» Tasks for this exercise:
**A.** Repeat the passage of the Johnson & Johnson recall article word for word, starting at "The New Jersey-based" and ending at "contained metal pieces.".
**B.** In the Johnson & Johnson recall article, which division was responsible for most of the recalls?
**C.** Carry the Johnson & Johnson recall article further, picking up after its final sentence.

» Provided text:
+ + + +

Supply chain blunders cost Johnson & Johnson $900 million Battered by product recalls in 2010, Johnson & Johnson is facing the repercussions of its supply chain blunders as it announced its fourth quarter profit fell from the year prior. The consumer products giant also forecast 2011 earnings well below analyst' estimates.

The New Jersey-based conglomerate was bogged down in controversy last year after many of its medicine offerings, including Tylenol, Motrin and Rolaids, were recalled following consumer complaints that the products smelled of mold and in some cases, contained metal pieces.

J&J's McNeil Consumer Healthcare division was responsible for a majority of the recalls, placing warnings on 40 of its over-the-counter brands since late 2009. In total, J&J affirmed that the recalls cost it $900 million in lost sales - $300 million more than the company originally predicted in July.

+ + + +

» Source material:
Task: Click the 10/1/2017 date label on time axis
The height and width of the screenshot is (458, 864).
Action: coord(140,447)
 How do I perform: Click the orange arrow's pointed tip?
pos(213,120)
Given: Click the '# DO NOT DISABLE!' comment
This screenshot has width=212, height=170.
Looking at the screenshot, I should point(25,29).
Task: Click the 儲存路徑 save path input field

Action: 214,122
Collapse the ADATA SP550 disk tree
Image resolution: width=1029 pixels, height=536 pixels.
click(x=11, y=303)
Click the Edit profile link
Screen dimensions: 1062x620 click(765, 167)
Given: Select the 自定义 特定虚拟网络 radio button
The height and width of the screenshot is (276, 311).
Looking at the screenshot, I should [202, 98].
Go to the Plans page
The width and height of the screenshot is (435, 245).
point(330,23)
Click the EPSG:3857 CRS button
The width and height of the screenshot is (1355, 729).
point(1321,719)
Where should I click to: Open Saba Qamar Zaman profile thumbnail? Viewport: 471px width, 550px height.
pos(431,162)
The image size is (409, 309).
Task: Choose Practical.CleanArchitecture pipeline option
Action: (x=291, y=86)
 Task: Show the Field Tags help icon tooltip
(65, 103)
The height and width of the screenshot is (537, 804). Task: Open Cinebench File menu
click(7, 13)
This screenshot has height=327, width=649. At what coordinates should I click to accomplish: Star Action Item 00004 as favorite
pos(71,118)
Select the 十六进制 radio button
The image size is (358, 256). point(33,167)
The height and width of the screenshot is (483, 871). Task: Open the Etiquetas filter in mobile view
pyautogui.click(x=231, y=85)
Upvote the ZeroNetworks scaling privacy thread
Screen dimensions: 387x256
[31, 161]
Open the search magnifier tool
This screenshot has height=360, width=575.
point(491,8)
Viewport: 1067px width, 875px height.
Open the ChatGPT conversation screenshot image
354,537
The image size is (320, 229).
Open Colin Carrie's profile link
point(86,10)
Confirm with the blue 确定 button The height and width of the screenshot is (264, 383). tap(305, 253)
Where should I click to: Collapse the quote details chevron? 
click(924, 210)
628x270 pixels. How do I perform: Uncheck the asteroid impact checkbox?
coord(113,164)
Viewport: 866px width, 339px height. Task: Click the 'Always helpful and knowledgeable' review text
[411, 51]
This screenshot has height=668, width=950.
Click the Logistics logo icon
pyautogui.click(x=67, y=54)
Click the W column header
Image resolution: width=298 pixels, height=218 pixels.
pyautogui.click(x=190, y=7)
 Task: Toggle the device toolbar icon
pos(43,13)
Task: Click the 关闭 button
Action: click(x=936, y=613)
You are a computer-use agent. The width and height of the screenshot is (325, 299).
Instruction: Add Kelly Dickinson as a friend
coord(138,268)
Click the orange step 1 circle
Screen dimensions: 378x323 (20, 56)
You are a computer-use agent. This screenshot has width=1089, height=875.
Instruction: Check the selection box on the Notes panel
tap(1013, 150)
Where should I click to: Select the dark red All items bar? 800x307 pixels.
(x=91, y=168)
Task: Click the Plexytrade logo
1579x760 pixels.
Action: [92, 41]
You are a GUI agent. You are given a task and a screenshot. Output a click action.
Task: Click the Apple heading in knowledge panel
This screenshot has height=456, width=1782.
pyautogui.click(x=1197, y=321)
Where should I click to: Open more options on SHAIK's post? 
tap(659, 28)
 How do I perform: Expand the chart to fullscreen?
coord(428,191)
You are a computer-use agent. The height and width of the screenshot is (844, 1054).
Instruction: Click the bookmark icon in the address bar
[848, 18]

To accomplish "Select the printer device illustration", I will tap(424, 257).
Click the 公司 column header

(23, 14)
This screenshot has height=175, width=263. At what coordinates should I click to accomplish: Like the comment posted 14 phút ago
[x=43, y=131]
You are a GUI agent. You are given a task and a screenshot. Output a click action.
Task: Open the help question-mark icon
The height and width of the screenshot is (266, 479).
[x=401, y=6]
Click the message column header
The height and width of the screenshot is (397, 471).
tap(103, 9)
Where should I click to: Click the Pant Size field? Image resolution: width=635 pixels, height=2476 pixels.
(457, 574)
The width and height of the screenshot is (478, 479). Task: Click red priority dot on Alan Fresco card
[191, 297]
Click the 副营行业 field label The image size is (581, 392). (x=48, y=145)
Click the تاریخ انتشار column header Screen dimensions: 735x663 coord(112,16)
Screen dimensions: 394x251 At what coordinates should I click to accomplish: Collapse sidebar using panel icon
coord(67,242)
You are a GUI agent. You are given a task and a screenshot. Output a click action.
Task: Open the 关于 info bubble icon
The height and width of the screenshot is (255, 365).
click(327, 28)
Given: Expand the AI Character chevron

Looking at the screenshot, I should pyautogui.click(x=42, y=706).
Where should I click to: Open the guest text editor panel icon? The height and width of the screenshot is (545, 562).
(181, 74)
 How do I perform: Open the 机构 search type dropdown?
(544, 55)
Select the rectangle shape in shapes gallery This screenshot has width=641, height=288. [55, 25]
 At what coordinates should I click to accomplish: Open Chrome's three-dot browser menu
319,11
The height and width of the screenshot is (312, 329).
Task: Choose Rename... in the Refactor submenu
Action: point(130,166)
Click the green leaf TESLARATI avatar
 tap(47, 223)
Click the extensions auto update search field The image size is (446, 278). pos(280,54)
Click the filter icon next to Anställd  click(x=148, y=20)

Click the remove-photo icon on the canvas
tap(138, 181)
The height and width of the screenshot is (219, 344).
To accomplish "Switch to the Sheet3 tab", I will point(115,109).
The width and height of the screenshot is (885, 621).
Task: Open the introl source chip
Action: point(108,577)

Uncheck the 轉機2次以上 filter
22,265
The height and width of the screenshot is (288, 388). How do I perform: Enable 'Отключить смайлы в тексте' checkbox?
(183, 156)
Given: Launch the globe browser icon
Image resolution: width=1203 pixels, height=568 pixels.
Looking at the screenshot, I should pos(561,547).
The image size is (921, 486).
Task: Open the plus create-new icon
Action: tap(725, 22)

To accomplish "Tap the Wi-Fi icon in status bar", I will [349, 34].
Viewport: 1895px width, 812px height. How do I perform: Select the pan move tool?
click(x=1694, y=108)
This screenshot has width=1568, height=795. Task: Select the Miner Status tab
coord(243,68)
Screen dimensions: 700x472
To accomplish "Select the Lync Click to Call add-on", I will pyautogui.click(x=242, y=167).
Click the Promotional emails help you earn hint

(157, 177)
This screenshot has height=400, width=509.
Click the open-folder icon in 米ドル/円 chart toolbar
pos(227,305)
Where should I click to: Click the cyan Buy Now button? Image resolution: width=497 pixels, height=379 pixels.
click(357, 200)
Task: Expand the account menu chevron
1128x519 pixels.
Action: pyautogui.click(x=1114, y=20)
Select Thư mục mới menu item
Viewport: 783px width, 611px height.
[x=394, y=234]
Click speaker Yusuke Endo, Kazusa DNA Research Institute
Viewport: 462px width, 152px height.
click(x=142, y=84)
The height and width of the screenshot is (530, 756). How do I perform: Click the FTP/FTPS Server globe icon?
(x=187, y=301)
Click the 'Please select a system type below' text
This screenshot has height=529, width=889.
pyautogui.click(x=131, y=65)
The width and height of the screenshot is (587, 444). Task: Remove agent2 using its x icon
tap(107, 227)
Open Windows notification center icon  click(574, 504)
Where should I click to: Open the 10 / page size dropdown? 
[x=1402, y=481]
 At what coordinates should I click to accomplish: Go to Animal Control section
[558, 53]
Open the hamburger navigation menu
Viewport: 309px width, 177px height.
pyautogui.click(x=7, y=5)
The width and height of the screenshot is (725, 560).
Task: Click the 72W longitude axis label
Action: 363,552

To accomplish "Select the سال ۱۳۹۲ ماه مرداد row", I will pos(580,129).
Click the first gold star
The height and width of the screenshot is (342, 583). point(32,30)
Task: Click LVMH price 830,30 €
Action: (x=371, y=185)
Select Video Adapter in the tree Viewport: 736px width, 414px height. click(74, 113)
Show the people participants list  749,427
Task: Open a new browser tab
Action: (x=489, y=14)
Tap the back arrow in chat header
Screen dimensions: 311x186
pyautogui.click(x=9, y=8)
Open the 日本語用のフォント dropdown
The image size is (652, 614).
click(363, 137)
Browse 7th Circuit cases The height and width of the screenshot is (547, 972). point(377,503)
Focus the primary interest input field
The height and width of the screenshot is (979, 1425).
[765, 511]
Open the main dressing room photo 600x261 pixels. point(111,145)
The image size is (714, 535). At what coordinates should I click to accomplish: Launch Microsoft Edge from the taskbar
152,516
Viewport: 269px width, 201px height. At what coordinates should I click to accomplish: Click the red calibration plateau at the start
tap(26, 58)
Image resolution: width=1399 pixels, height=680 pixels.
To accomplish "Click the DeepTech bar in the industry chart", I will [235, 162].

+ + + +

» Your written answers:
**A.**
The New Jersey-based conglomerate was bogged down in controversy last year after many of its medicine offerings, including Tylenol, Motrin and Rolaids, were recalled following consumer complaints that the products smelled of mold and in some cases, contained metal pieces.

**B.** McNeil Consumer Healthcare

**C.**
J&J chief executive William Weldon said on a conference call that last year was both "difficult and disappointing," asserting that the company is engaged in an "uncompromising effort" to ensure its supply chain does not suffer the same setbacks in the future.

However, Wells Fargo analyst Larry Biegelsen wrote in a report that J&J's supplier problems could have long-term consequences: "Consumers are reluctant to switch back and are continuing to switch to other brands. If this trend continues, we believe that growing consumer loyalty to new brands or comfort with private labels could slow McNeil recovery relative to expectation."